Rows of pointing data:
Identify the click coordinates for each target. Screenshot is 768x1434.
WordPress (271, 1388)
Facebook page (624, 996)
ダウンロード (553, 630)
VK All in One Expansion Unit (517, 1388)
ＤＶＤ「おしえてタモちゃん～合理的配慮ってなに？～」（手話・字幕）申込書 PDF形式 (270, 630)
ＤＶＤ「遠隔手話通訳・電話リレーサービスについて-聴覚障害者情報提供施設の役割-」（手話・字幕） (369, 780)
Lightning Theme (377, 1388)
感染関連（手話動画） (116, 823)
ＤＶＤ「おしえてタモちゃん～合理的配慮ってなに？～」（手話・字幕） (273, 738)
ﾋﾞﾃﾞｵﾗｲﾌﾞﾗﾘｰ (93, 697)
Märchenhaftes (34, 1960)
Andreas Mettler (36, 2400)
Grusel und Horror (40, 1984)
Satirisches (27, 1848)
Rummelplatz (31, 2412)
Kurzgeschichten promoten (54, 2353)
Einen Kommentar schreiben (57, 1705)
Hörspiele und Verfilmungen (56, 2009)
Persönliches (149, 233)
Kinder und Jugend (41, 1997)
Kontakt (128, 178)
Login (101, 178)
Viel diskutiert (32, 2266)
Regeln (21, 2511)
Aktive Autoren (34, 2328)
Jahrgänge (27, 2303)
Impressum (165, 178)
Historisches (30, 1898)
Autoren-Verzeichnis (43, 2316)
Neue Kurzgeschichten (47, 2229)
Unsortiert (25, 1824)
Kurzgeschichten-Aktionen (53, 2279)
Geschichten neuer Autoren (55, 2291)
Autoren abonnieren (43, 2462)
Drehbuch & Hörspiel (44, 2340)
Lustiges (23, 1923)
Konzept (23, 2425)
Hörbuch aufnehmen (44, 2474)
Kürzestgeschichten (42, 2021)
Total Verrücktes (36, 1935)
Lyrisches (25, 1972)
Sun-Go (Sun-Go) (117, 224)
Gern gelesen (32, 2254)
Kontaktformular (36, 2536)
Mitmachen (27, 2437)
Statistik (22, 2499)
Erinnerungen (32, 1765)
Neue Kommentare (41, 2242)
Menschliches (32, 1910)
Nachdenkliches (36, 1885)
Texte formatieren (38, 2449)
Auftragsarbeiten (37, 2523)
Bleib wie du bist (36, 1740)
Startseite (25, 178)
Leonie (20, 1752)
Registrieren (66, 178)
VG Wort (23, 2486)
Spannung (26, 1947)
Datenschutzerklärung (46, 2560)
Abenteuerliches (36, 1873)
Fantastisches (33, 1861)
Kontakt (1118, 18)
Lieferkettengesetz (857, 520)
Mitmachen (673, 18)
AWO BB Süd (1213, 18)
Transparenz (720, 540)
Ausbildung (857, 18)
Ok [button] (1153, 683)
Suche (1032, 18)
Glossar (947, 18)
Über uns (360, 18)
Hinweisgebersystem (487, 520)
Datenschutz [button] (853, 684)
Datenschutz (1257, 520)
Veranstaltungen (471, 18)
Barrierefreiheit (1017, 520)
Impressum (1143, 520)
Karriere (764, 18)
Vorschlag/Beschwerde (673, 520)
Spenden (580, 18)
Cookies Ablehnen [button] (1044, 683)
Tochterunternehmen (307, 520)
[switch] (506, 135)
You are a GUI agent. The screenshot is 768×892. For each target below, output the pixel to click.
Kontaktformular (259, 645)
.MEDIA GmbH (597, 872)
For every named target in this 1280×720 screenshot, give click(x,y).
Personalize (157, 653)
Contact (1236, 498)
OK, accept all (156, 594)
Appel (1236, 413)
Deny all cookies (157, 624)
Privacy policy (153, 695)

* **GIVEN EXERCISE**
Write out every line of the items verbatim, beginning with the very first line and continuing through the line that contains "Total Verrücktes (36, 1935)", with both ends included.

* **ANSWER IN FULL**
Identify the click coordinates for each target. Screenshot is 768x1434.
WordPress (271, 1388)
Facebook page (624, 996)
ダウンロード (553, 630)
VK All in One Expansion Unit (517, 1388)
ＤＶＤ「おしえてタモちゃん～合理的配慮ってなに？～」（手話・字幕）申込書 PDF形式 (270, 630)
ＤＶＤ「遠隔手話通訳・電話リレーサービスについて-聴覚障害者情報提供施設の役割-」（手話・字幕） (369, 780)
Lightning Theme (377, 1388)
感染関連（手話動画） (116, 823)
ＤＶＤ「おしえてタモちゃん～合理的配慮ってなに？～」（手話・字幕） (273, 738)
ﾋﾞﾃﾞｵﾗｲﾌﾞﾗﾘｰ (93, 697)
Märchenhaftes (34, 1960)
Andreas Mettler (36, 2400)
Grusel und Horror (40, 1984)
Satirisches (27, 1848)
Rummelplatz (31, 2412)
Kurzgeschichten promoten (54, 2353)
Einen Kommentar schreiben (57, 1705)
Hörspiele und Verfilmungen (56, 2009)
Persönliches (149, 233)
Kinder und Jugend (41, 1997)
Kontakt (128, 178)
Login (101, 178)
Viel diskutiert (32, 2266)
Regeln (21, 2511)
Aktive Autoren (34, 2328)
Jahrgänge (27, 2303)
Impressum (165, 178)
Historisches (30, 1898)
Autoren-Verzeichnis (43, 2316)
Neue Kurzgeschichten (47, 2229)
Unsortiert (25, 1824)
Kurzgeschichten-Aktionen (53, 2279)
Geschichten neuer Autoren (55, 2291)
Autoren abonnieren (43, 2462)
Drehbuch & Hörspiel (44, 2340)
Lustiges (23, 1923)
Konzept (23, 2425)
Hörbuch aufnehmen (44, 2474)
Kürzestgeschichten (42, 2021)
Total Verrücktes (36, 1935)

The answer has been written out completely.